WORK INSTRUCTIONS
a. From the text on deploying a TF Serving model, set down the passage from "Then your model" up to and including "the deployed endpoint.".
b. Answer these questions using the text on deploying a TF Serving model:
(i) What value does the example YAML give for model_mount_path?
(ii) Which flag ends the command that creates the deployment?
(iii) What endpoint name does the delete command use?

EXCERPTED TEXT
For example, you can have model_mount_path
parameter in your tfserving-deployment.yml:
name: tfserving-deployment
endpoint_name: tfserving-endpoint
model:
name: tfserving-mounted
version: 1
path: ./half_plus_two
model_mount_path: /var/tfserving-model-mount
.....
Then your model is located at /var/tfserving-model-mount/tfserving-deployment/1 in your deployment. Note that it's no longer under azureml-app/azureml-models, but under the mount path you specified:
Create your endpoint and deployment
Now that you understand how the YAML was constructed, create your endpoint.
az ml online-endpoint create --name tfserving-endpoint -f endpoints/online/custom-container/tfserving-endpoint.yml
Creating a deployment might take a few minutes.
az ml online-deployment create --name tfserving-deployment -f endpoints/online/custom-container/tfserving-deployment.yml --all-traffic
Invoke the endpoint
Once your deployment completes, see if you can make a scoring request to the deployed endpoint.
RESPONSE=$(az ml online-endpoint invoke -n $ENDPOINT_NAME --request-file $BASE_PATH/sample_request.json)
Delete the endpoint
Now that you successfully scored with your endpoint, you can delete it:
az ml online-endpoint delete --name tfserving-endpoint

LISTED RECORDS
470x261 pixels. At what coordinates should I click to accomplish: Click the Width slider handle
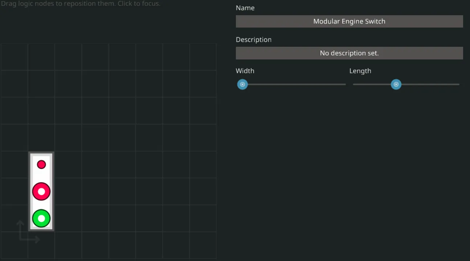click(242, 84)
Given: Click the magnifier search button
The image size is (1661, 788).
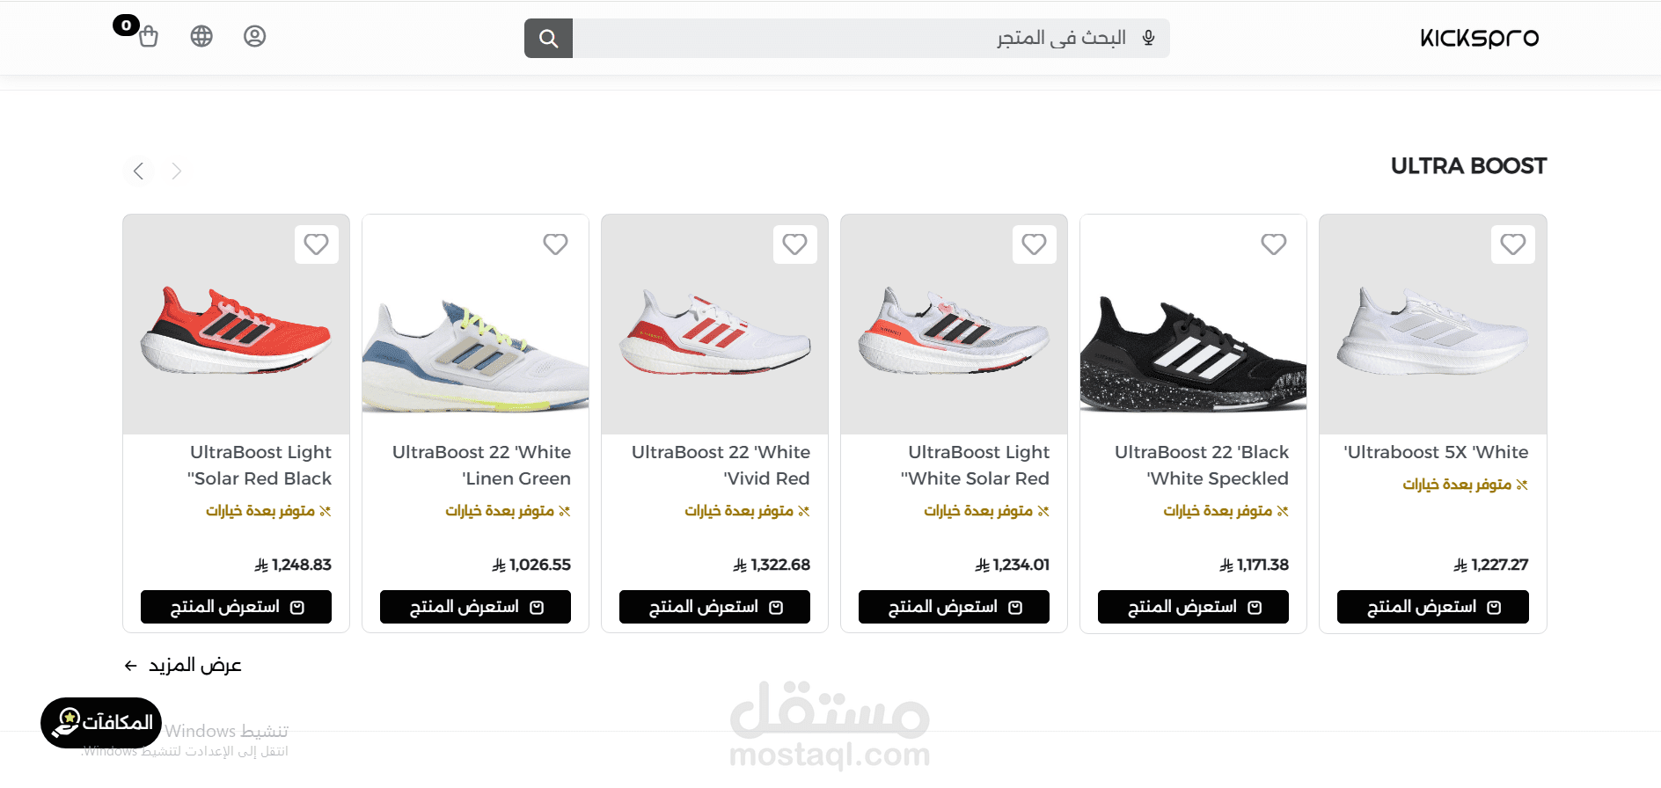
---
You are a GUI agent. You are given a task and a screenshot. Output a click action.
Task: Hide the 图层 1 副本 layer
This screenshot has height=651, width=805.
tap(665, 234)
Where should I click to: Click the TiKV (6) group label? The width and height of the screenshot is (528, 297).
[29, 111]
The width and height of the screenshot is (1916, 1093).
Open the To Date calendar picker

WRITTEN RESPONSES
a.
Then your model is located at /var/tfserving-model-mount/tfserving-deployment/1 in your deployment. Note that it's no longer under azureml-app/azureml-models, but under the mount path you specified:
Create your endpoint and deployment
Now that you understand how the YAML was constructed, create your endpoint.
az ml online-endpoint create --name tfserving-endpoint -f endpoints/online/custom-container/tfserving-endpoint.yml
Creating a deployment might take a few minutes.
az ml online-deployment create --name tfserving-deployment -f endpoints/online/custom-container/tfserving-deployment.yml --all-traffic
Invoke the endpoint
Once your deployment completes, see if you can make a scoring request to the deployed endpoint.

b.
(i) /var/tfserving-model-mount
(ii) --all-traffic
(iii) tfserving-endpoint